Entity Type Modeling for Multi-Document Summarization: Generating Descriptive Summaries of Geo-Located Entities

Abstract

In this work we investigate the application of entity type models in extractive multi-document
summarization using the automatic caption generation for images of geo-located entities (e.g.
Westminster Abbey, Loch Ness, Eiffel Tower) as an application scenario. Entity type models
contain sets of patterns aiming to capture the ways the geo-located entities are described in natural
language. They are automatically derived from texts about geo-located entities of the same
type (e.g. churches, lakes, towers). We collect texts about geo-located entities from Wikipedia
because our investigation show that the information humans associate with entity types positively
correlates with the information contained in Wikipedia articles about the same entity
types.

We integrate entity type models into a multi-document summarizer and use them to address the
two major tasks in extractive multi-document summarization: sentence scoring and summary
composition. We experiment with three different representation methods for entity type models:
signature words, n-gram language models and dependency patterns. We first propose that
entity type models will improve sentence scoring, i.e. they will help to assign higher scores to
sentences which are more relevant to the output summary than to those which are not. Secondly,
we claim that summary composition can be improved using entity type models.

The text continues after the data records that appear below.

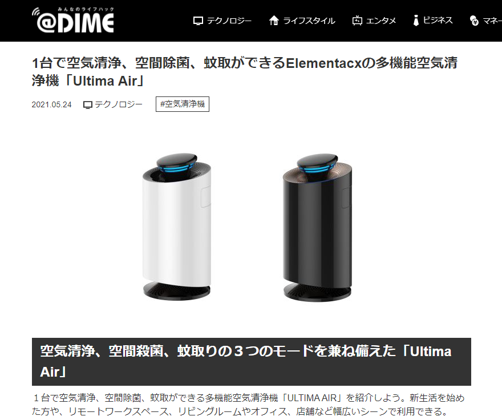This screenshot has width=502, height=420.
Task: Click the 2021.05.24 publication date
Action: pos(51,105)
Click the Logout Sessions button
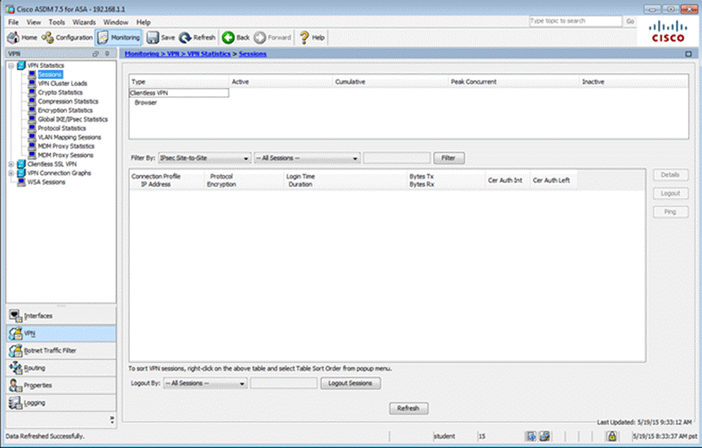The width and height of the screenshot is (702, 448). tap(351, 384)
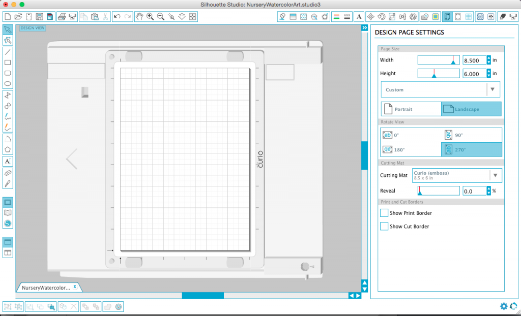Enable Show Cut Border checkbox
The width and height of the screenshot is (521, 316).
tap(384, 227)
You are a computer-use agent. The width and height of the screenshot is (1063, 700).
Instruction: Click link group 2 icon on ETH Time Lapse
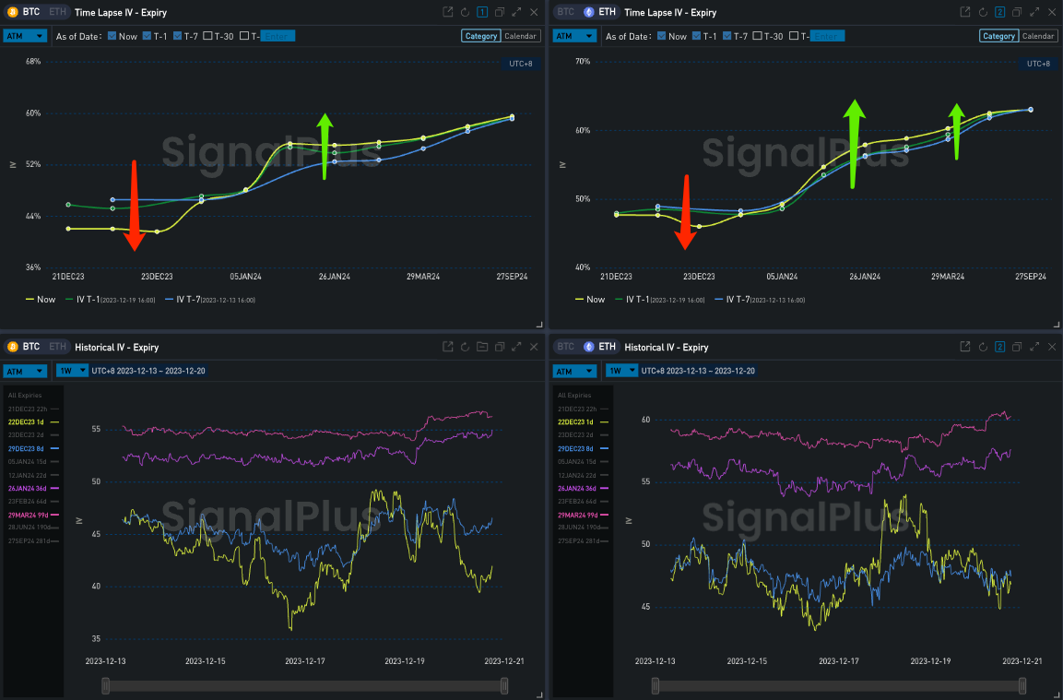(x=998, y=12)
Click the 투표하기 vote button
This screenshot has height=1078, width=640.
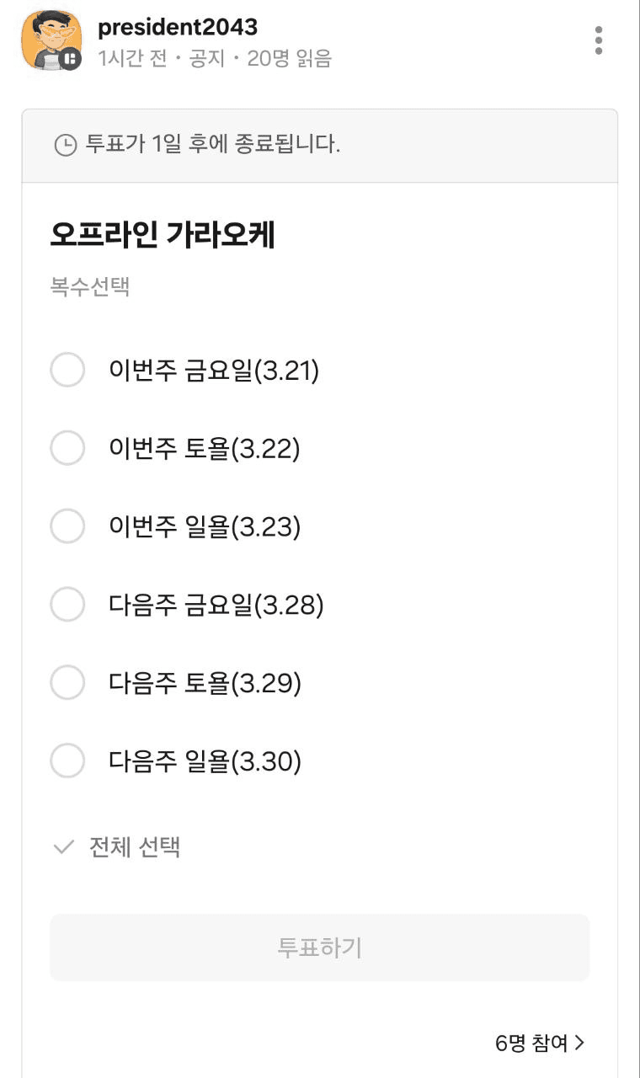[320, 947]
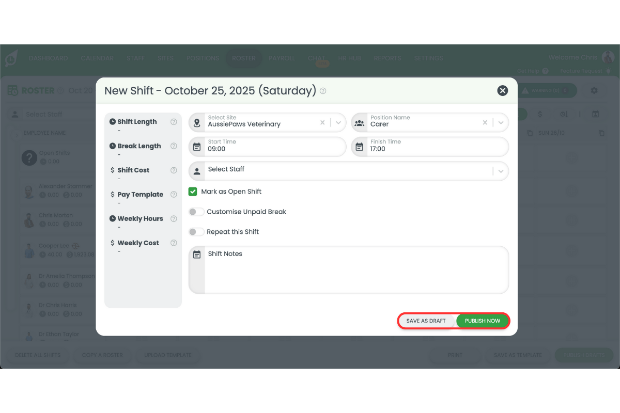Click Save As Draft button

426,321
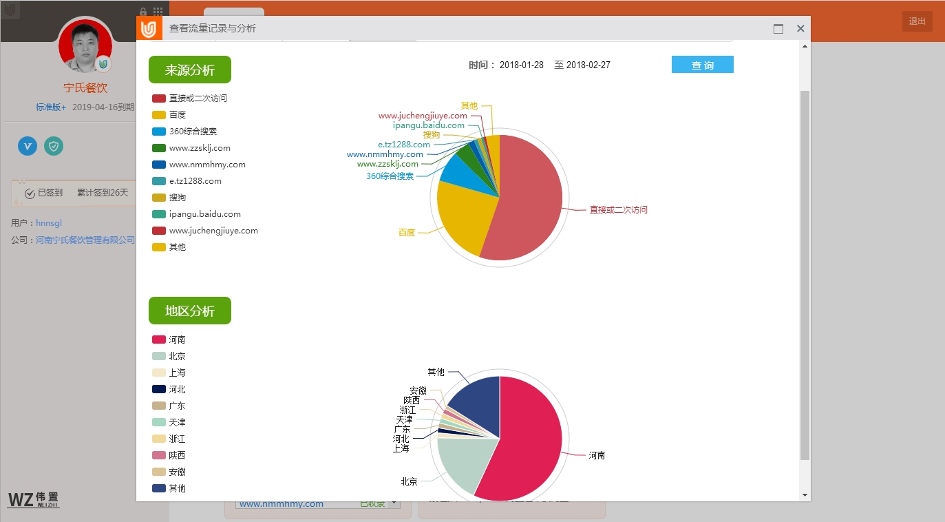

We follow two different approaches to integrate the entity type models into our multi-document
summarizer. In the first approach we use the entity type models in combination with existing
standard summarization features to score the sentences. We also manually categorize the set
of patterns by the information types they describe and use them to reduce redundancy and to
produce better flow within the summary. The second approach aims to eliminate the need for
manual intervention and to fully automate the process of summary generation. As in the first
approach the sentences are scored using standard summarization features and entity type models.

However, unlike the first approach we fully automate the process of summary composition by
simultaneously addressing the redundancy and flow aspects of the summary.

We evaluate the summarizer with integrated entity type models relative to (1) a summarizer using
standard text related features commonly used in summarization and (2) the Wikipedia location
descriptions. The latter constitute a strong baseline for automated summaries to be evaluated
against. The automated summaries are evaluated against human reference summaries using
ROUGE and human readability evaluation, as is a common practice in automatic summarization.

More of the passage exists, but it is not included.